• _COMPITO A_: Secondo l'estratto scelto, entro quale giorno i genitori dovevano riportare le figlie a scuola?

• _ESTRATTO SCELTO_:
- - - - - - -

Martedì scorso, la Corte Suprema aveva stabilito che entro giovedì i genitori dovevano riportare le loro figlie alla scuola in cui era stato rimosso il regime di segregazione, o presentarsi al carcere.

Il chiaro atteggiamento di sfida da parte dei genitori ha portato la leader dell’opposizione Tzipi Livni ad interrogarsi apertamente sul futuro dello stato di diritto in Israele e sul silenzio assordante dei ministri del governo, che hanno paura di offendere i partiti ultra-ortodossi che hanno in mano le sorti dell’esecutivo. “Ho sentito che c’è un gruppo di persone che ha detto in anticipo che si rifiuta di accettare una decisione della Corte Suprema”, ha detto la Livni ai suoi sostenitori questa settimana. “Non c’è spazio per queste dichiarazioni in uno stato democratico. Io non sono una fan del coinvolgimento della Corte Suprema in tutte le questioni, ma quando la leadership politica e statale non accetta le decisioni basate sui valori dello Stato di Israele, la Corte Suprema non ha scelta”.

- - - - - - -

Voci per individuare parole ed elementi
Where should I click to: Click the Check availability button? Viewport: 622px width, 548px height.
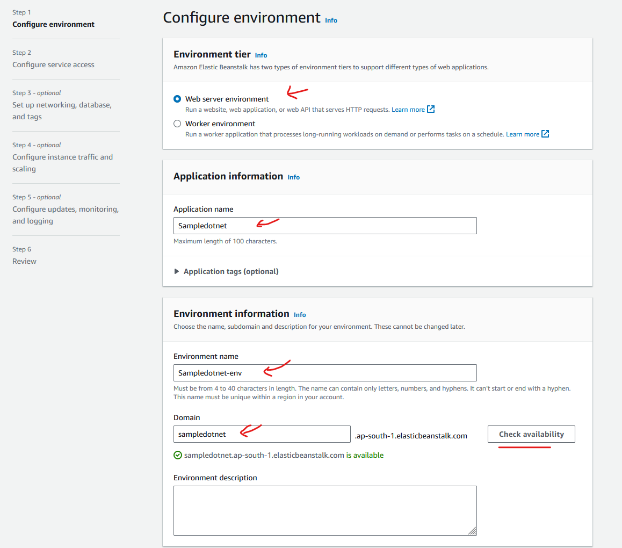531,434
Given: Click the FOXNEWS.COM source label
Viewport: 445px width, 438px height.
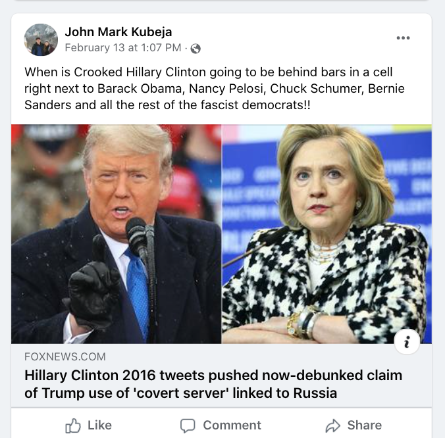Looking at the screenshot, I should (x=65, y=356).
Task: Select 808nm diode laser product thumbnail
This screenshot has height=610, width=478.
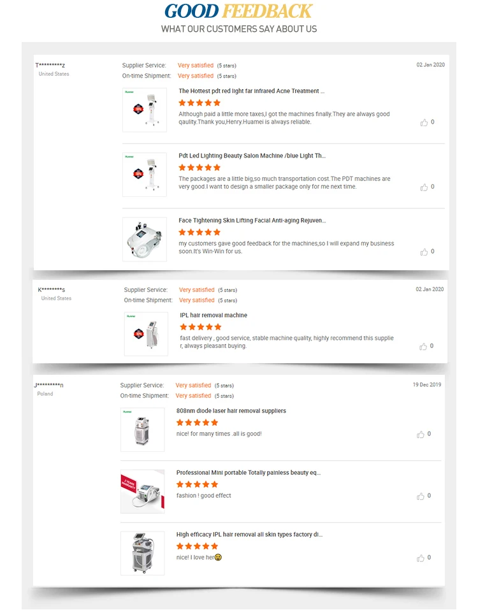Action: click(x=143, y=430)
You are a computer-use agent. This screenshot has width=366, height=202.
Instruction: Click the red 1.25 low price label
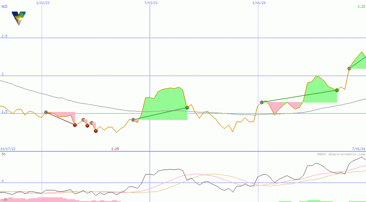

- - - - - - -

• _COMPITO B_: Stampa senza alcuna modifica tutte le righe delle voci per individuare parole ed elementi. Lascia fuori dalla risposta le immagini.

• _SOLUZIONE DEL COMPITO A_: Entro giovedì.

• _SOLUZIONE DEL COMPITO B_:
Where should I click to: Click the Check availability button? Viewport: 622px width, 548px height.
531,434
Given: Click the FOXNEWS.COM source label
Viewport: 445px width, 438px height.
Looking at the screenshot, I should (x=65, y=356).
Task: Select 808nm diode laser product thumbnail
This screenshot has height=610, width=478.
Action: click(x=143, y=430)
You are a computer-use agent. This screenshot has width=366, height=202.
Instruction: Click the red 1.25 low price label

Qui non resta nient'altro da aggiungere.